Pilih makanan dari sekitar kita
Karena kita banyak membaca rekomendasi bahan makanan dari sumber informasi luar negeri, maka pangan bergizi tinggi yang kita ketahui antara lain salmon dan whole grain.
“Padahal, whole grain tidak menjadi produk utama di Indonesia. Kita juga bukan penghasil utama ikan salmon. tapi kita kaya akan banyak jenis ikan di Indonesia selain salmon,” kata Khoirul.
Ia menjelaskan, ketika berbicara soal kacang-kacangan, orang akan berpikir tentang almond. Sementara itu, kacang hijau yang harganya murah mempunyai nilai gizi yang tinggi.
“Hanya saja, orang memilih almond karena lebih bergengsi. Bahan pangan pengganti yang setara itu banyak. Masalahnya, ketika orang tidak terpapar terhadap bahan tersebut, maka dia tidak tahu bahwa makanan itu ada.”
Tak harus puasa makanan viral
Berkat media sosial, suatu jenis makanan atau minuman baru gampang sekali jadi viral. Karena tampilannya menggoda dan antreannya panjang, tidak aneh kalau kita jadi ingin ikut membeli. Anda termasuk gemar berburu makanan atau minuman yang sedang viral?
Ternyata, kesadaran akan makan sehat bukan berarti tidak boleh menjajal makanan viral, lho.
“Keinginan untuk mencoba makanan baru tidak masalah, kok. Dengan begitu, kita jadi tahu dan tidak penasaran. Positifnya, setelah mencoba, kita jadi tidak menyalahkan makanan apa pun. Kita cenderung menyalahkan, karena tidak tahu. Tapi, ada negatifnya juga, kalau mencobanya terlalu banyak dan jadi kebablasan,” kata Khoirul, yang juga merupakan dosen Program Studi Gizi, Fakultas Teknologi Pangan dan Kesehatan, Universitas Sahid Jakarta.
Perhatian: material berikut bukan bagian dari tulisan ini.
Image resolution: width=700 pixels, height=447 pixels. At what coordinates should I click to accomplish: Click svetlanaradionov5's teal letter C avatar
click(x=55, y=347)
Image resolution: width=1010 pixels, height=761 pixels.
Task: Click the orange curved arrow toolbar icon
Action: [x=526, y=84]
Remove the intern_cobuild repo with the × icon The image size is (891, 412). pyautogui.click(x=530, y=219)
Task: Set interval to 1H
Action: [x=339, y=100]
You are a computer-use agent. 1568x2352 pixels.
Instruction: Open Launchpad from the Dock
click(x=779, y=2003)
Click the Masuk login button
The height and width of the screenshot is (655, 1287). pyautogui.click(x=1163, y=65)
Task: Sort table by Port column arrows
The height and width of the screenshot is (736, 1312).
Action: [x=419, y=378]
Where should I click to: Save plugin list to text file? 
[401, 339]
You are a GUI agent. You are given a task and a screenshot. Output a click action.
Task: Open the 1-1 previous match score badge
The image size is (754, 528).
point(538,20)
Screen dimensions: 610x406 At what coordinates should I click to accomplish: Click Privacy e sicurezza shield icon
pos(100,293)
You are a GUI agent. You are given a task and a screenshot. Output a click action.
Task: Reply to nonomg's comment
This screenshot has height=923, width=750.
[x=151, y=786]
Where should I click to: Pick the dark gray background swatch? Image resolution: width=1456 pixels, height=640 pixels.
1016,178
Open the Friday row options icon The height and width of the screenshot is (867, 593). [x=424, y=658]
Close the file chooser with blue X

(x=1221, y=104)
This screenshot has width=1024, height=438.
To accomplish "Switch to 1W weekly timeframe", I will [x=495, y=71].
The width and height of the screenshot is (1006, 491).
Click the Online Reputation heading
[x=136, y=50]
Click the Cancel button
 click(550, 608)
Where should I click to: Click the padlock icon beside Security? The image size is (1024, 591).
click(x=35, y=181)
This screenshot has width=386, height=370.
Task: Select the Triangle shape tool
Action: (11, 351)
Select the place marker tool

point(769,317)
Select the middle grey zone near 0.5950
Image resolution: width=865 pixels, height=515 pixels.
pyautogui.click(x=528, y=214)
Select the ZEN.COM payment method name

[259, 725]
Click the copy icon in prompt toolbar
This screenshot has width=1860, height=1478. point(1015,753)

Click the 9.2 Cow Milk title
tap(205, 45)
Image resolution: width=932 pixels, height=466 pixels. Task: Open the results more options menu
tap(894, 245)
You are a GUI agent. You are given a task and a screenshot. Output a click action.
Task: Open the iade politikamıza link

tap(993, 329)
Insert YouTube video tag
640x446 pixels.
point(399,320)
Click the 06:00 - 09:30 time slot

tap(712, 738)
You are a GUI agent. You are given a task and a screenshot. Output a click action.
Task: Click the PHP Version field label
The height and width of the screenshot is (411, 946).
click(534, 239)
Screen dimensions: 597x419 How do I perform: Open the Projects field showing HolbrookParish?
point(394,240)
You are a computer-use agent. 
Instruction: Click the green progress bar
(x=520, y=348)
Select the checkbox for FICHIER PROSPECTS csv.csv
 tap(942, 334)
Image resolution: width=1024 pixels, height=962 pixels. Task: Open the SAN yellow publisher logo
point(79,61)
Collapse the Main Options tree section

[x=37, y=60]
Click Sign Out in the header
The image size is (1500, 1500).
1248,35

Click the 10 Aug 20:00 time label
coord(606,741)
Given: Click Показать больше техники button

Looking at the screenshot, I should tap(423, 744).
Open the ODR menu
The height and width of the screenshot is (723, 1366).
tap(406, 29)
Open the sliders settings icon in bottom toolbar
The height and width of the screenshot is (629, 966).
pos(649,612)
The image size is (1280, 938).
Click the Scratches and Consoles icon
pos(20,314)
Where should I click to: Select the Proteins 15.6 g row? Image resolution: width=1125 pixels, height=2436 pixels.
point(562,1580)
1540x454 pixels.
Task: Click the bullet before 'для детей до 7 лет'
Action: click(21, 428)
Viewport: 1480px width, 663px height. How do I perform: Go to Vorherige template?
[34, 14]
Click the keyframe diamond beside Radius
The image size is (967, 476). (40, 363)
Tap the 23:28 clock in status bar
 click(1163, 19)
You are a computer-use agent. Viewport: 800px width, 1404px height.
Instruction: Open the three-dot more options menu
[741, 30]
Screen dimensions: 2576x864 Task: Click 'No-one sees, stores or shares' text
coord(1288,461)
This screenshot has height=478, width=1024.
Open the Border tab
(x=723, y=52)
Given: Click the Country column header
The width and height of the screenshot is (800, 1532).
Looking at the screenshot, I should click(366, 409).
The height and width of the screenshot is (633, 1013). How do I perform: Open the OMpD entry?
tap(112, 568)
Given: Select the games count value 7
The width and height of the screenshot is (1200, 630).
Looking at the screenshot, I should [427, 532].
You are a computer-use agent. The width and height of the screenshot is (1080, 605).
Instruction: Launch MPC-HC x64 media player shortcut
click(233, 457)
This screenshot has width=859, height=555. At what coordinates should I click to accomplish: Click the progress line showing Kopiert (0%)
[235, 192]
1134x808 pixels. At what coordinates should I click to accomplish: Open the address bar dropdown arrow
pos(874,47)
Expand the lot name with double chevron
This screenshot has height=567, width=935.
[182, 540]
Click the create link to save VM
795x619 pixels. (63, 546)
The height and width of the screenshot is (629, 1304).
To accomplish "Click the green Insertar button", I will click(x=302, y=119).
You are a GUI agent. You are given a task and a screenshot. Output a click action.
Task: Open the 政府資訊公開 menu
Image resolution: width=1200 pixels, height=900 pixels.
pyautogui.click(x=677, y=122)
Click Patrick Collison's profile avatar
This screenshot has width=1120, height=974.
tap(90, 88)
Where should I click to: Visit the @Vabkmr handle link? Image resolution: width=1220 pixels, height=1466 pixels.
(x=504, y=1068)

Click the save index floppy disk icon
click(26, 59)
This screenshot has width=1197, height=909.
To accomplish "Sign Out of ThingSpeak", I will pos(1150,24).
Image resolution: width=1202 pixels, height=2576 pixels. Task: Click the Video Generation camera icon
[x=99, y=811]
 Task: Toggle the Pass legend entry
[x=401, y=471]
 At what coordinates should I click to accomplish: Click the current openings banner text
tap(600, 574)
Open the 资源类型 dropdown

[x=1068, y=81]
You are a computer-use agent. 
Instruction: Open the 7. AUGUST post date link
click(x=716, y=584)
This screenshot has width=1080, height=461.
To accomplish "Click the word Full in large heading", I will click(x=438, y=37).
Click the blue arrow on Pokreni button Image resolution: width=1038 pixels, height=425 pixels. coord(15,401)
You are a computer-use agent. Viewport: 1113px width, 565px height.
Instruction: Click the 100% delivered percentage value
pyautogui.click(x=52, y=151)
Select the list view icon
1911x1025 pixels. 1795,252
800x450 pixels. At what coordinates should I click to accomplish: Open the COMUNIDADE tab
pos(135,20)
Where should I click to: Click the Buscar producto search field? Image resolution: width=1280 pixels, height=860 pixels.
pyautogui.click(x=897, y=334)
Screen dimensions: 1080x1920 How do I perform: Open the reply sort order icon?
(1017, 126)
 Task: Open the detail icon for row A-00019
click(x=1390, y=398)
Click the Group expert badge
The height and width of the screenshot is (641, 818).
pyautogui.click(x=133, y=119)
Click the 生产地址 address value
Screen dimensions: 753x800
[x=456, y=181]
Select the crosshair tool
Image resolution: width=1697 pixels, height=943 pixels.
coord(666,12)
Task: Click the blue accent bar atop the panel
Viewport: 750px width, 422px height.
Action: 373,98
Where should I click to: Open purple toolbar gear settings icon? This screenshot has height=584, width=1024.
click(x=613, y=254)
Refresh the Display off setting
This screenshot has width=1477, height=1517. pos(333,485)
Ia justru menyarankan agar kita menyusun jadwal khusus untuk mencicip makanan baru, misalnya satu atau dua kali dalam satu minggu.
Tujuannya untuk sekadar mengetahui. Jika sudah melihat dan mencicipi, kita bisa mengidentifikasi plus dan minus dari makanan tersebut, sehingga kemudian bisa memutuskan apakah makanan tersebut baik bagi tubuh.
Jaqualine menyebutkan, “Tidak ada makanan yang benar-benar salah, kecuali dikonsumsi berlebihan. Karena itu, kita perlu kembali ke konsep Seimbang dalam panduan SELARAS.” Artinya, kalau siang tadi sudah mengonsumsi makanan viral sarat gula, sore hari sebaiknya tidak lagi ngemil makanan yang bergula juga,” tegasnya.